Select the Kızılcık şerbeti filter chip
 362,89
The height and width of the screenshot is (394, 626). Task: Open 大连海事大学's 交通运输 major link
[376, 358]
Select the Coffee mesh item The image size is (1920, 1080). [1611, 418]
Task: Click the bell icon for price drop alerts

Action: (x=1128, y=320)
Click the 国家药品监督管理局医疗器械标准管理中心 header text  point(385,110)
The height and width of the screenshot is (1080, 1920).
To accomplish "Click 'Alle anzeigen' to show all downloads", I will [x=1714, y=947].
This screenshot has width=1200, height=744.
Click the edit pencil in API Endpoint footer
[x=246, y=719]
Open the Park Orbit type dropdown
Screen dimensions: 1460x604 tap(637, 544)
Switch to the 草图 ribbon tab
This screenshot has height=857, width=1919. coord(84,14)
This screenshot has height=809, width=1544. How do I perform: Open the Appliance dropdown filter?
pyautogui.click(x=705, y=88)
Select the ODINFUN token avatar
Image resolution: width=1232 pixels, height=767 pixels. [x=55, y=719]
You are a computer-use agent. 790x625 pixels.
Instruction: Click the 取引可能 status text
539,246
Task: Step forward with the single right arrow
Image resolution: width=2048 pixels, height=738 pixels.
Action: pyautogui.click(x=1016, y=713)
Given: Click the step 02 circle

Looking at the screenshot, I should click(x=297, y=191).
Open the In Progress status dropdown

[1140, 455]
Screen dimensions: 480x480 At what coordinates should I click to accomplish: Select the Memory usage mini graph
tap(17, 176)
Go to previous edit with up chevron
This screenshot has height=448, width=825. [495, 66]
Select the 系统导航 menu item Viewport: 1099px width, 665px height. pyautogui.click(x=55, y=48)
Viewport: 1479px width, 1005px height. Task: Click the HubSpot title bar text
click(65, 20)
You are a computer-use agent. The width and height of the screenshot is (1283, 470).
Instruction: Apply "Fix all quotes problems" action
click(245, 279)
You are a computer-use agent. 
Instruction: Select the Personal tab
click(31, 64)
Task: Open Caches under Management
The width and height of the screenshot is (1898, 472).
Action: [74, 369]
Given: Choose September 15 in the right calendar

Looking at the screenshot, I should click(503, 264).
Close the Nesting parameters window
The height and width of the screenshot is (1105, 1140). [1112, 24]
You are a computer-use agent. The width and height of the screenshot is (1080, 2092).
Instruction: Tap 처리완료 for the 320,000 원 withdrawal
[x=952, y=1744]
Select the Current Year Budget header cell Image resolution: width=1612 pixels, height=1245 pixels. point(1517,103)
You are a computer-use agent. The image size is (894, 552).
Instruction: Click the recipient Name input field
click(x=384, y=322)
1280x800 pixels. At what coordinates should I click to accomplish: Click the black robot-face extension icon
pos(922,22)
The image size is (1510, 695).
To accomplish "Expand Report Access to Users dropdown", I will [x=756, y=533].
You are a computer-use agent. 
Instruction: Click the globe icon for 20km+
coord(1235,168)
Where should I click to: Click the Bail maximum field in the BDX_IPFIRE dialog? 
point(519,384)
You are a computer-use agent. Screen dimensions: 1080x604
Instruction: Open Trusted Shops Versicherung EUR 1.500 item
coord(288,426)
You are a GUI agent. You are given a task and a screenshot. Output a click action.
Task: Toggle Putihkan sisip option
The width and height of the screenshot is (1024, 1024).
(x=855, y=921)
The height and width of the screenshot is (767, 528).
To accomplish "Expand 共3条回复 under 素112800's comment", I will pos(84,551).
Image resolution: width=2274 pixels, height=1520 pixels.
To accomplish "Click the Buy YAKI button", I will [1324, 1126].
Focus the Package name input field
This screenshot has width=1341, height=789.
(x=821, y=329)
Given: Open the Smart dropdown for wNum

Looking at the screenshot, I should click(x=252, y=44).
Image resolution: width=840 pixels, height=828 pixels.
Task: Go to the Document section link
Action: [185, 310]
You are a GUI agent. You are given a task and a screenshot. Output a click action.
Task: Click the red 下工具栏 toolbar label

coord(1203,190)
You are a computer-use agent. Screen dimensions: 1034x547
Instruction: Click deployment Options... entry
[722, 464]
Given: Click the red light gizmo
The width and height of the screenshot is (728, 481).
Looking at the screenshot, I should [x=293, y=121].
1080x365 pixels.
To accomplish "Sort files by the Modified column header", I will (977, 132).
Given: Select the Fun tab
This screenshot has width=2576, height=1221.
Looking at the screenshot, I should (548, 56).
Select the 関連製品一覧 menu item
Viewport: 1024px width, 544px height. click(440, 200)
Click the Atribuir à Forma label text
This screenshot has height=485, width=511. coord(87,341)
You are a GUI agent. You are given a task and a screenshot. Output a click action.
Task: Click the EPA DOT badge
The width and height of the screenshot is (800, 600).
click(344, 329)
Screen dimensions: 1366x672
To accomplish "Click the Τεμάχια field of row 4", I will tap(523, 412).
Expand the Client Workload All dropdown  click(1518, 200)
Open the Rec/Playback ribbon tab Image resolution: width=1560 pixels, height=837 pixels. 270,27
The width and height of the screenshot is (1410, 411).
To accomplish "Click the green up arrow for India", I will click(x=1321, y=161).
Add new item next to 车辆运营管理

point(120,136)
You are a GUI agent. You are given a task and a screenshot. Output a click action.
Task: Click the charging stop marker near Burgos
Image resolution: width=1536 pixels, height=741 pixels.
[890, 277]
····················
» Problem requirements:
Write the lines out verbatim, from the one with "Task: Click the charging" through the last line of the entries, and stop there.

» Result below:
Task: Click the charging stop marker near Burgos
Image resolution: width=1536 pixels, height=741 pixels.
[890, 277]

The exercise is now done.